-- Begin --
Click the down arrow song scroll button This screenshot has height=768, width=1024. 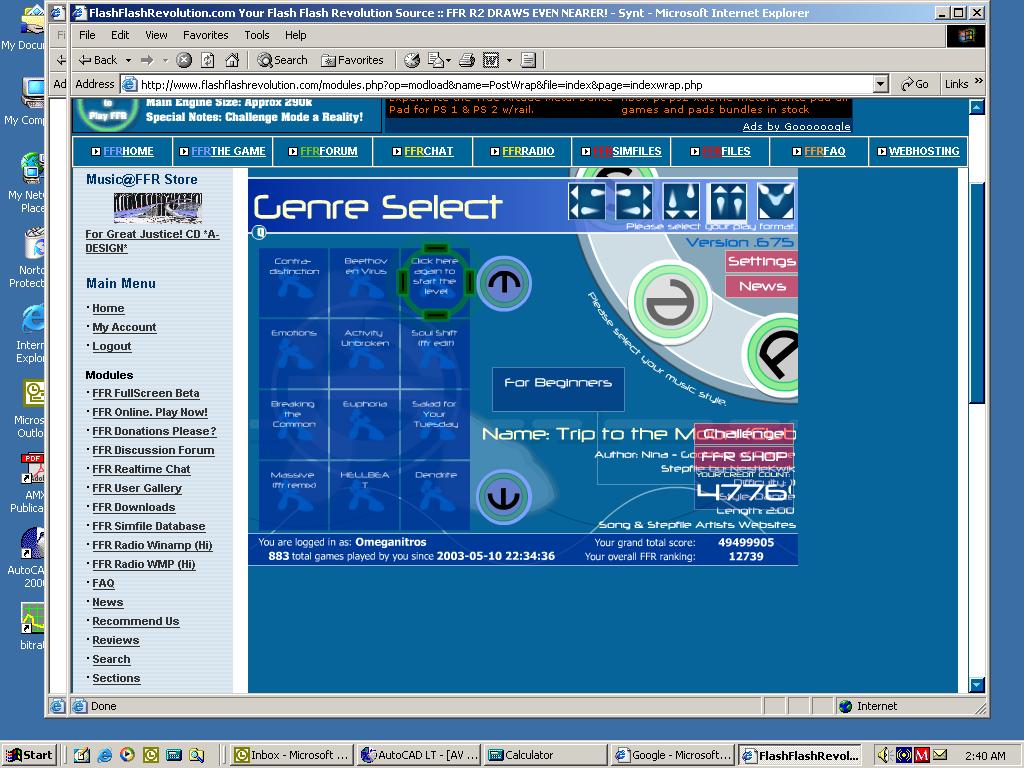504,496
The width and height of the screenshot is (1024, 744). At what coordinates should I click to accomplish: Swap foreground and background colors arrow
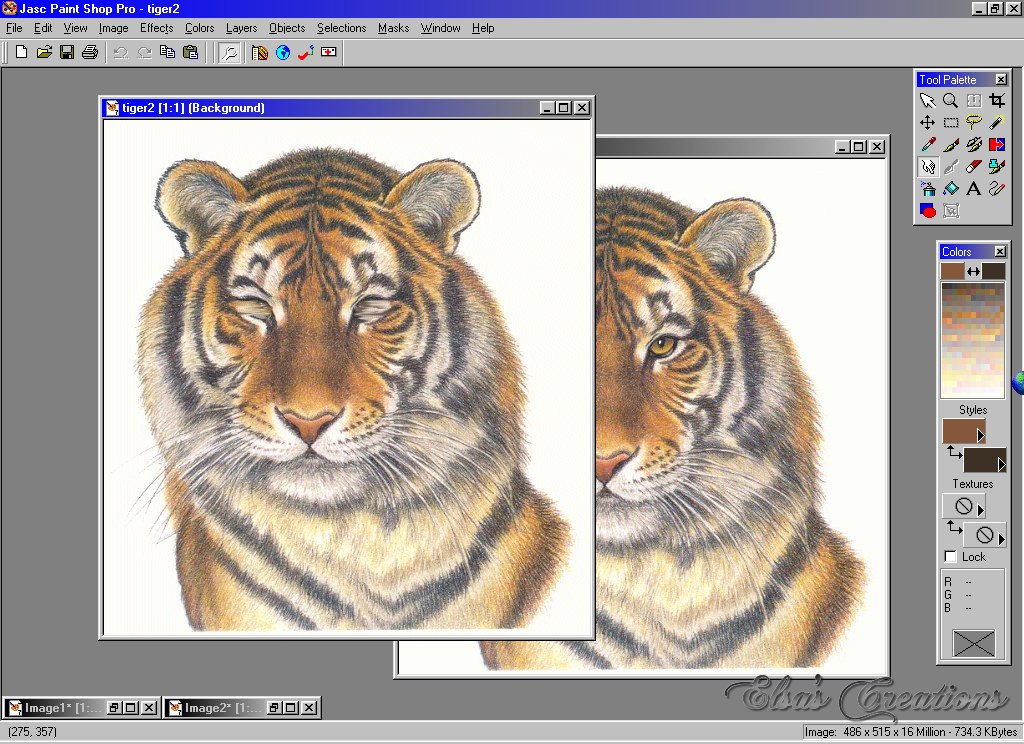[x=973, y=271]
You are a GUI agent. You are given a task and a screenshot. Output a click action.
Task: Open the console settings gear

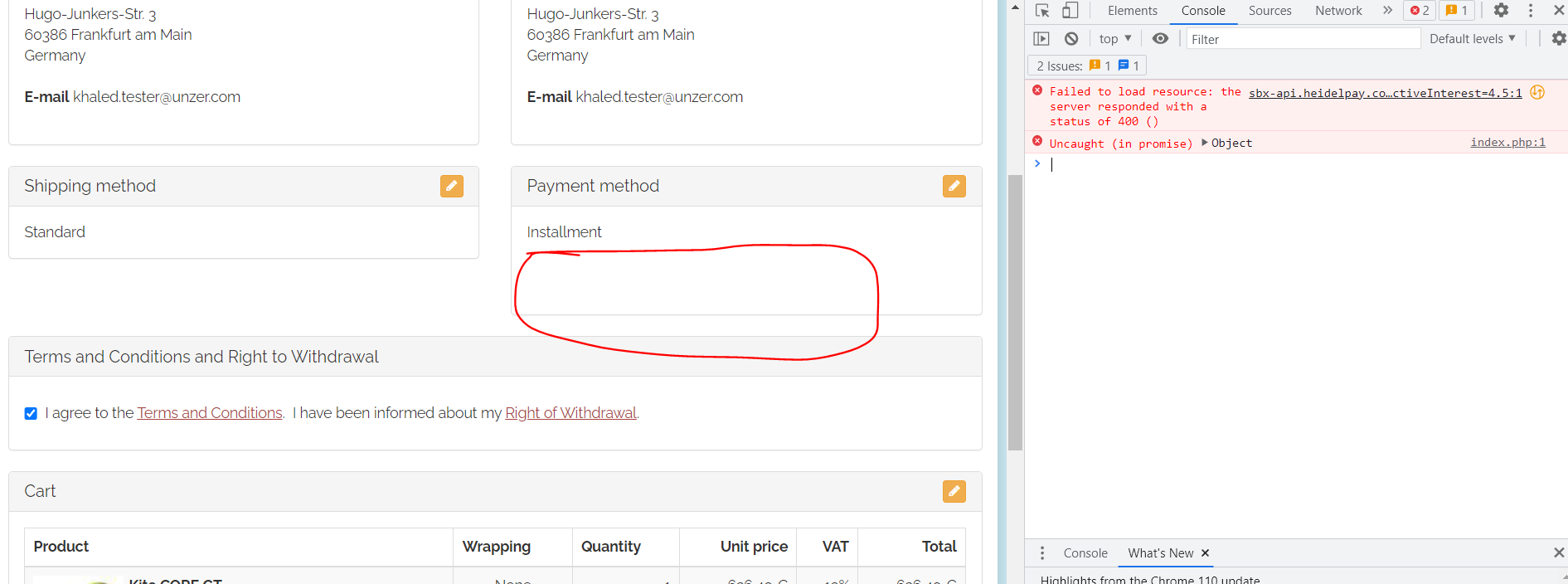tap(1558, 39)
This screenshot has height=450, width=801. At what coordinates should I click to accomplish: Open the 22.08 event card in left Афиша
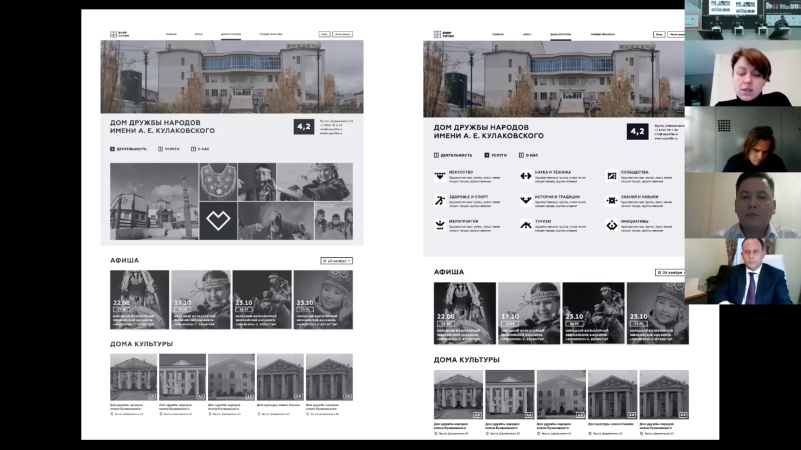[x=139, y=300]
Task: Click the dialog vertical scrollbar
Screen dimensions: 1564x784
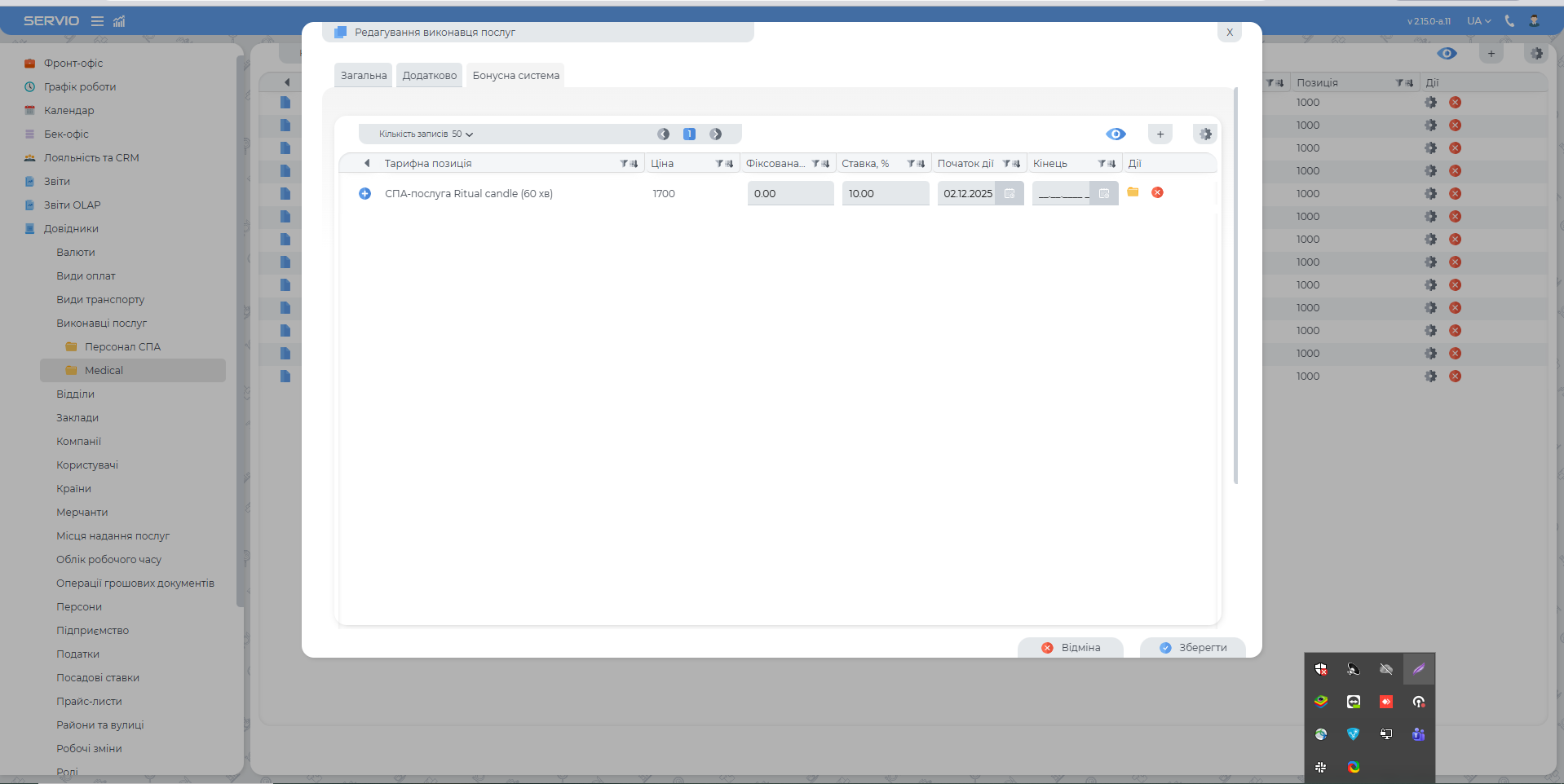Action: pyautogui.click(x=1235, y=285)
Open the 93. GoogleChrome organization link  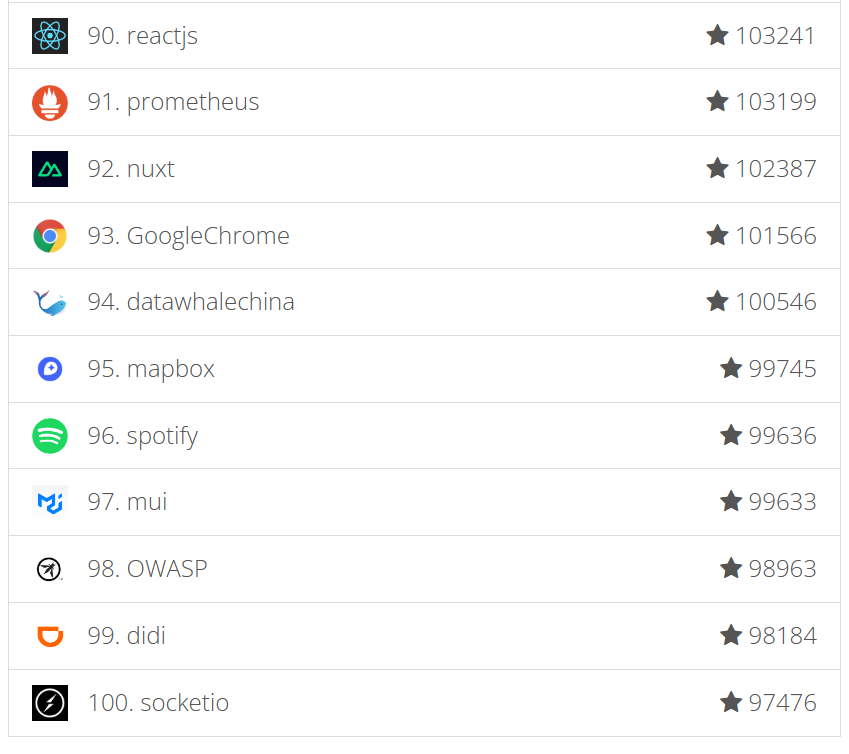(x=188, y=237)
-- End --
> WHAT YOU WILL DO:
List every line in the records above that contains the string "accomplish". Case counts.

> SOLUTION:
The width and height of the screenshot is (1024, 744). At what coordinates should I click to accomplish: Swap foreground and background colors arrow
This screenshot has height=450, width=801. At what coordinates should I click to accomplish: Open the 22.08 event card in left Афиша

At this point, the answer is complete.